• _Exercise goal_: Return only the lines of the listing below that run from the line with "The width and height of the screenshot is (631, 480)." through the line with "Open the Audit", both ends included, exactly as written.

((

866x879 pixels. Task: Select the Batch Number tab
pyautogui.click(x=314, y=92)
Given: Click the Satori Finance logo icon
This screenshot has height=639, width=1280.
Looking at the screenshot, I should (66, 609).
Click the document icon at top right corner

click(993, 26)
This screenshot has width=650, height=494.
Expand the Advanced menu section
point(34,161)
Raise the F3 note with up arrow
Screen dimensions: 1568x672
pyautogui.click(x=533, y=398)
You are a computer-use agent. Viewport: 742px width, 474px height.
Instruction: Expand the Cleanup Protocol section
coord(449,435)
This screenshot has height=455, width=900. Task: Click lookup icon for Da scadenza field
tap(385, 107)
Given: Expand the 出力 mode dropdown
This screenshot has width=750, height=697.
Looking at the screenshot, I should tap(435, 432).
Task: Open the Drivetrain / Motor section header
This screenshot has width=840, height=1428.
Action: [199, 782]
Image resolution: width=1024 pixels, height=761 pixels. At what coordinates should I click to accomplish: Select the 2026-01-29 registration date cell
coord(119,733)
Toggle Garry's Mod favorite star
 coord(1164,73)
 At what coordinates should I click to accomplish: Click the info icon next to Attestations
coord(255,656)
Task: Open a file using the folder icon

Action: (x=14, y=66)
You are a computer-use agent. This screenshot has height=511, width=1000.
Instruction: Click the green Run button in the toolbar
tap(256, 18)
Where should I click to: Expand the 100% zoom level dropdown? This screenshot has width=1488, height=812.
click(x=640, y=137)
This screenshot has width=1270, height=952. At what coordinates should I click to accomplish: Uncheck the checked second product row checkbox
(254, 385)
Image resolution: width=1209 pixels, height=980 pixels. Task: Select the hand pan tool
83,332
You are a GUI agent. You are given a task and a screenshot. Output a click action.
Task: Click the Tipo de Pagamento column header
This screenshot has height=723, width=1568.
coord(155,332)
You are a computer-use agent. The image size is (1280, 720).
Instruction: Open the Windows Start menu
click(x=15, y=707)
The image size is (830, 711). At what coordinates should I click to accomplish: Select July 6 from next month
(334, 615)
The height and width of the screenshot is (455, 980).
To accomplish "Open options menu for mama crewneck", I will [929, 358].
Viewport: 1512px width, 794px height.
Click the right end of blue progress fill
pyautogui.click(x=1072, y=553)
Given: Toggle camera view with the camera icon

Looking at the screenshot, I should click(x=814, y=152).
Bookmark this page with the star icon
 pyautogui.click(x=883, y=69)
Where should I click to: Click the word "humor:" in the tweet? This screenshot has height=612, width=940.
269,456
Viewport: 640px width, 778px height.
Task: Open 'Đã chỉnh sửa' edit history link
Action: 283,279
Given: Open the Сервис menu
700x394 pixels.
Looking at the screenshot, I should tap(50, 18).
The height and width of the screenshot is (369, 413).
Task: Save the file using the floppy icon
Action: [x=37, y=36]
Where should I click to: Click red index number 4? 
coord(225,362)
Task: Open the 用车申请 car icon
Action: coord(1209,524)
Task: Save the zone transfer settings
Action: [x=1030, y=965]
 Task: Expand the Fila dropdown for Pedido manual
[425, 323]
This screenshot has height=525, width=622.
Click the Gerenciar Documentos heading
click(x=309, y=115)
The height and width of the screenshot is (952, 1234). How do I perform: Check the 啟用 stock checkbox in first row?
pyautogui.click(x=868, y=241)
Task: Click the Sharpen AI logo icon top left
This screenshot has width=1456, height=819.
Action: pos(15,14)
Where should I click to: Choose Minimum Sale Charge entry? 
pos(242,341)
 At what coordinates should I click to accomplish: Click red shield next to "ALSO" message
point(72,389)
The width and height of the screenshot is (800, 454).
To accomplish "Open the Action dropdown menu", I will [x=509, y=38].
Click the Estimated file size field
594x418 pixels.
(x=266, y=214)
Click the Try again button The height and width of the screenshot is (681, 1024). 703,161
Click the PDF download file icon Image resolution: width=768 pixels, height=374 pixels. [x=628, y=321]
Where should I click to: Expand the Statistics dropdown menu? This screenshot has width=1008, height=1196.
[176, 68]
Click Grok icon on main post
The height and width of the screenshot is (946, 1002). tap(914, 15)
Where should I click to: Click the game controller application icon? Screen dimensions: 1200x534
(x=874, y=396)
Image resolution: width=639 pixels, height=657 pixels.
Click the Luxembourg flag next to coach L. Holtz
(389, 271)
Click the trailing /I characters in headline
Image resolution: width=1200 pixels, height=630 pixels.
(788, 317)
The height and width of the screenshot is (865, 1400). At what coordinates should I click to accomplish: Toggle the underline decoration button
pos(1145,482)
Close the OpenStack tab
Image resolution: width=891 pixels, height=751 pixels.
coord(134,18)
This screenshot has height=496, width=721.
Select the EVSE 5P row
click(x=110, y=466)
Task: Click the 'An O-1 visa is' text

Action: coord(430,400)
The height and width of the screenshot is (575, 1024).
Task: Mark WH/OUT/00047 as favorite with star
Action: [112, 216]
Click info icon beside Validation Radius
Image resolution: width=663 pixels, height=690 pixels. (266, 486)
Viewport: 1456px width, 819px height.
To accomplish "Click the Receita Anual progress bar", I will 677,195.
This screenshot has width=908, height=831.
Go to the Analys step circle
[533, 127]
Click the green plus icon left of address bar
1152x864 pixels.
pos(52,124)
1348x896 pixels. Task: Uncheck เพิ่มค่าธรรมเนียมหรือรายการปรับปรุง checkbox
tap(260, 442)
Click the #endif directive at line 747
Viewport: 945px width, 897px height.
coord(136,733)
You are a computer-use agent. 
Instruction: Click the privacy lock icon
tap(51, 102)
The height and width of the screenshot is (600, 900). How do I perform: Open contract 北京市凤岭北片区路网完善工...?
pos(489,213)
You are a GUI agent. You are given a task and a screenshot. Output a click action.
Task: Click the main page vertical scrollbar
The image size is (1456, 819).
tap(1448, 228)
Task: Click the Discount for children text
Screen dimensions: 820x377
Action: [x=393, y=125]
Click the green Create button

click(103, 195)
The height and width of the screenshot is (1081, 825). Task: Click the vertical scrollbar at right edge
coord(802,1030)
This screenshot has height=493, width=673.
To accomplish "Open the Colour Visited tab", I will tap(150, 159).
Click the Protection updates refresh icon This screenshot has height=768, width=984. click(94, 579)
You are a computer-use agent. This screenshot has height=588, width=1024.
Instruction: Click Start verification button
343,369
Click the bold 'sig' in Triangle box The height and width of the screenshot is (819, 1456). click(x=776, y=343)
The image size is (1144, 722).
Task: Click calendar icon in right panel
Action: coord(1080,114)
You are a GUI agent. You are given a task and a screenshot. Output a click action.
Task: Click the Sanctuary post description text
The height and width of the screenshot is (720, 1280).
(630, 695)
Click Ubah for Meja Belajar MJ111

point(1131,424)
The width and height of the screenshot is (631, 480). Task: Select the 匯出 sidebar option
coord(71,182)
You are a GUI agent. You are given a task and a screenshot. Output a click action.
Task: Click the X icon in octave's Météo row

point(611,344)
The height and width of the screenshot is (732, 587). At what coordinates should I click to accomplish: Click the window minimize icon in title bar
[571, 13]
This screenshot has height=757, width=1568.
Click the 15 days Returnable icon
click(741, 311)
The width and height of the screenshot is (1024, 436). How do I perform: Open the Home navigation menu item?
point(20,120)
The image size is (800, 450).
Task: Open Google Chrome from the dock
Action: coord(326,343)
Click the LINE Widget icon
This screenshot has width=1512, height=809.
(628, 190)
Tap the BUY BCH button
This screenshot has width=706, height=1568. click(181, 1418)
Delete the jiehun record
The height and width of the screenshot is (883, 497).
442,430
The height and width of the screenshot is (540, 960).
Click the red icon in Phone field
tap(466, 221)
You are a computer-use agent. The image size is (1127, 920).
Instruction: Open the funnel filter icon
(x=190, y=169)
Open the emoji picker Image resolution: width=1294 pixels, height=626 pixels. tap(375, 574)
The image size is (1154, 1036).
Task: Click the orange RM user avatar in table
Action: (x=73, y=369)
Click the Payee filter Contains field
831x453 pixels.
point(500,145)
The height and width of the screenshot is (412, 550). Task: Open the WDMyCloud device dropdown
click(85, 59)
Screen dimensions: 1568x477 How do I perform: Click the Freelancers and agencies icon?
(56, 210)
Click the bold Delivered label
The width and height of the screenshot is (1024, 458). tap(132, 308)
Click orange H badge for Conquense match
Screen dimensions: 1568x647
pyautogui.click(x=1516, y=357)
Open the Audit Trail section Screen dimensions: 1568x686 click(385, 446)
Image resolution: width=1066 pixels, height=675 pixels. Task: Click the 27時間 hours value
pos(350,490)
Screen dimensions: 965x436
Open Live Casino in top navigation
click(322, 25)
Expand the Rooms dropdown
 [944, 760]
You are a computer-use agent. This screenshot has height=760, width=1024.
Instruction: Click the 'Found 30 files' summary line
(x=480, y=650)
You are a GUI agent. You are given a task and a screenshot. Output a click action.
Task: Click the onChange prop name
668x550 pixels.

))

• _The answer_:
The width and height of the screenshot is (631, 480). Task: Select the 匯出 sidebar option
coord(71,182)
You are a GUI agent. You are given a task and a screenshot. Output a click action.
Task: Click the X icon in octave's Météo row

point(611,344)
The height and width of the screenshot is (732, 587). At what coordinates should I click to accomplish: Click the window minimize icon in title bar
[571, 13]
This screenshot has height=757, width=1568.
Click the 15 days Returnable icon
click(741, 311)
The width and height of the screenshot is (1024, 436). How do I perform: Open the Home navigation menu item?
point(20,120)
The image size is (800, 450).
Task: Open Google Chrome from the dock
Action: coord(326,343)
Click the LINE Widget icon
This screenshot has width=1512, height=809.
(628, 190)
Tap the BUY BCH button
This screenshot has width=706, height=1568. click(181, 1418)
Delete the jiehun record
The height and width of the screenshot is (883, 497).
442,430
The height and width of the screenshot is (540, 960).
Click the red icon in Phone field
tap(466, 221)
You are a computer-use agent. The image size is (1127, 920).
Instruction: Open the funnel filter icon
(x=190, y=169)
Open the emoji picker Image resolution: width=1294 pixels, height=626 pixels. tap(375, 574)
The image size is (1154, 1036).
Task: Click the orange RM user avatar in table
Action: (x=73, y=369)
Click the Payee filter Contains field
831x453 pixels.
point(500,145)
The height and width of the screenshot is (412, 550). Task: Open the WDMyCloud device dropdown
click(85, 59)
Screen dimensions: 1568x477 How do I perform: Click the Freelancers and agencies icon?
(56, 210)
Click the bold Delivered label
The width and height of the screenshot is (1024, 458). tap(132, 308)
Click orange H badge for Conquense match
Screen dimensions: 1568x647
pyautogui.click(x=1516, y=357)
Open the Audit Trail section Screen dimensions: 1568x686 click(385, 446)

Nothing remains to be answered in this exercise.